87% of schools in England are now rated Good or Outstanding by Ofsted, according to the annual report published this week — up from 82% five years ago and the highest proportion since Ofsted began its current inspection regime.
The Headlines
Of England's 22,000 state-funded schools, 5,600 (25%) are rated Outstanding, 13,800 (62%) Good, 2,400 (11%) Requires Improvement, and 200 (0.9%) Inadequate.
The number of schools in special measures — Ofsted's most serious category — has fallen to its lowest level in fifteen years, reflecting both genuine improvement and critics' concerns that the inspection regime has become easier to pass through coaching and preparation.
Where the Problems Persist
The headline figures conceal significant variation. In the most deprived local authority areas, the proportion of schools rated Good or Outstanding is 12 percentage points lower than in the least deprived. Schools serving predominantly disadvantaged pupils are significantly more likely to be rated lower.

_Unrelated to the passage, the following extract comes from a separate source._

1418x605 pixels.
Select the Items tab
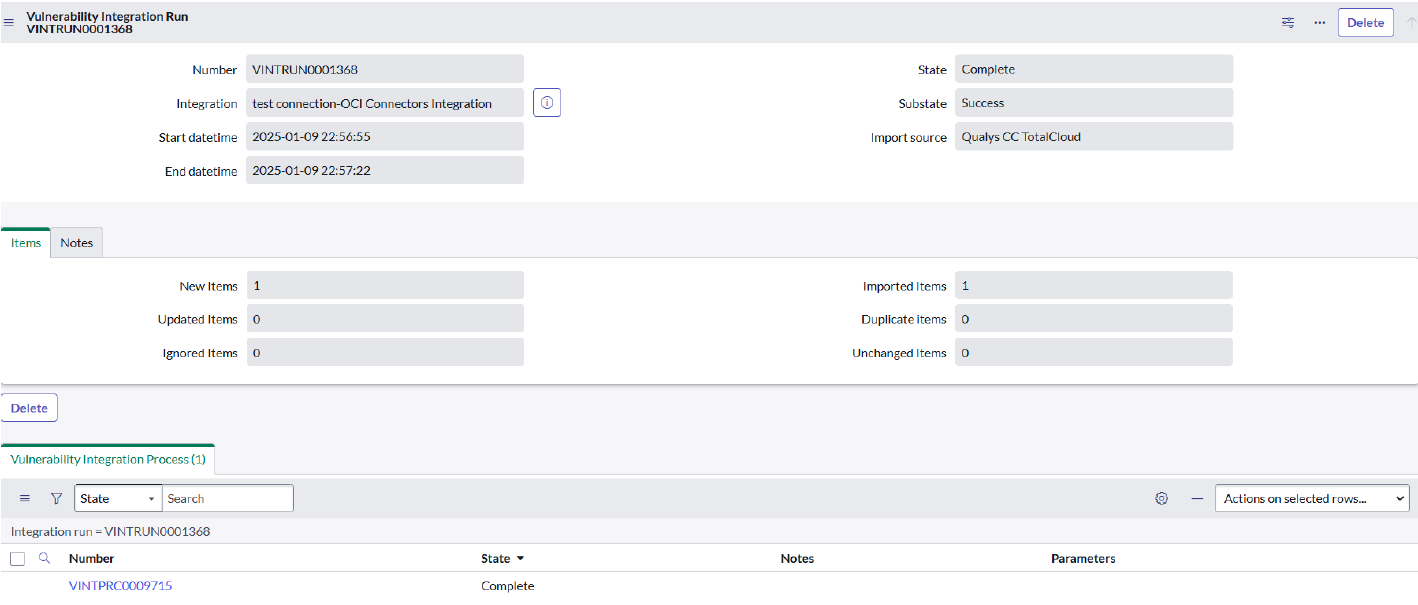click(x=26, y=243)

Geographically, the North East and coastal communities continue to have lower proportions of Good and Outstanding schools than London and the South East — a pattern that has proved resistant to policy interventions over several decades.
The Ofsted Reform Context
The new single-word judgment system introduced in 2024, replacing the previous four-point scale, has made year-on-year comparisons complex. Critics argue the new system is less informative for parents; supporters say it avoids the cliff-edge effects of the old Outstanding/Good boundary.